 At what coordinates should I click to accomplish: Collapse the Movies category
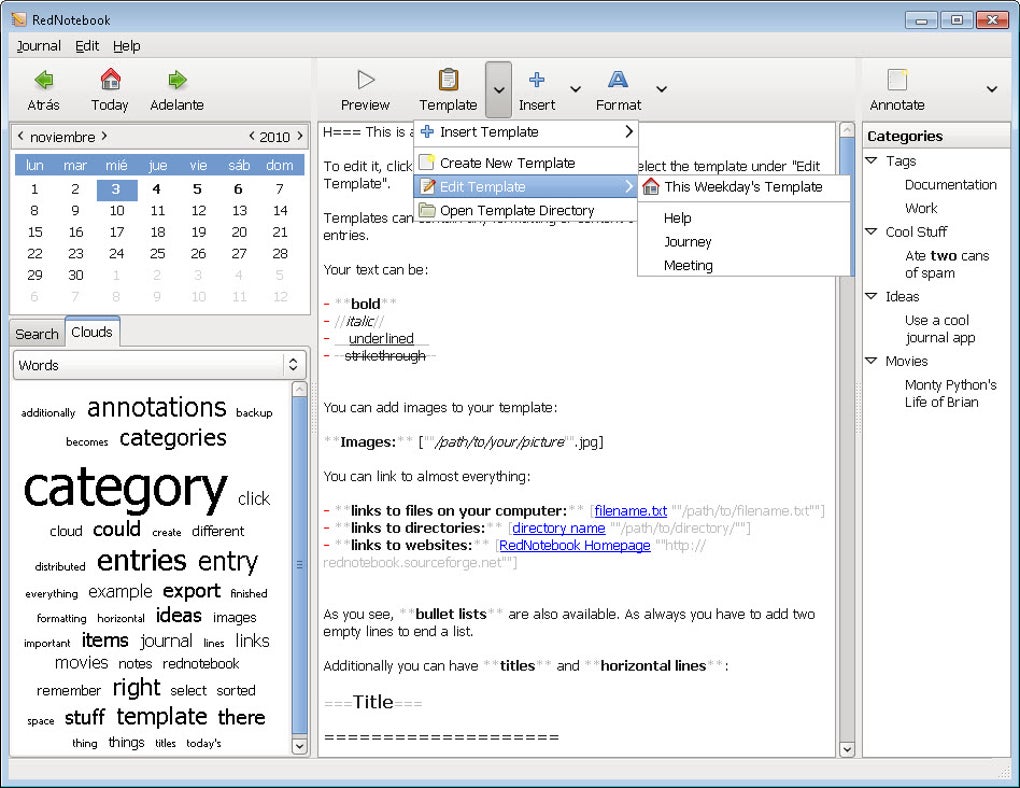(x=872, y=361)
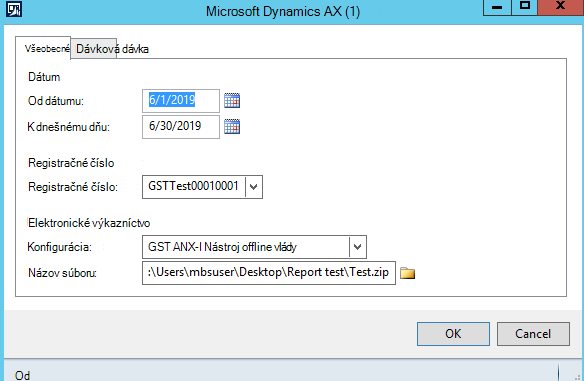The image size is (584, 381).
Task: Focus the K dnešnému dňu date field
Action: coord(181,127)
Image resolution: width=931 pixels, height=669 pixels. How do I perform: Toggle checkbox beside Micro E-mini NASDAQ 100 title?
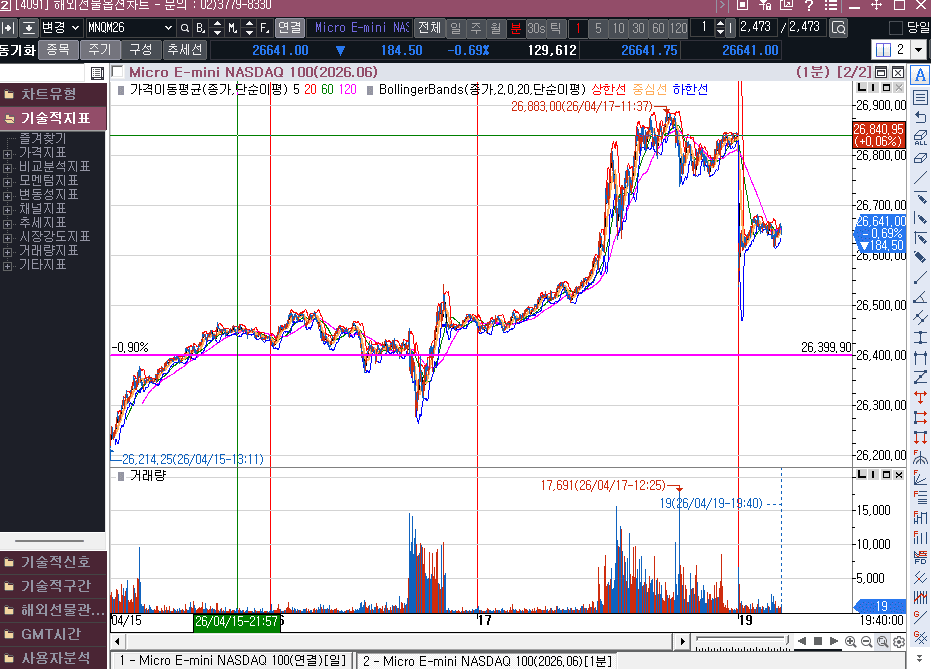[118, 72]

• • • • • • •

## What the task asks
Repeat the records above verbatim. Include none of the pictures.

## Answer
 At what coordinates should I click to accomplish: Collapse the Movies category
(x=872, y=361)
The image size is (584, 381).
Task: Focus the K dnešnému dňu date field
Action: coord(181,127)
Image resolution: width=931 pixels, height=669 pixels. How do I perform: Toggle checkbox beside Micro E-mini NASDAQ 100 title?
[118, 72]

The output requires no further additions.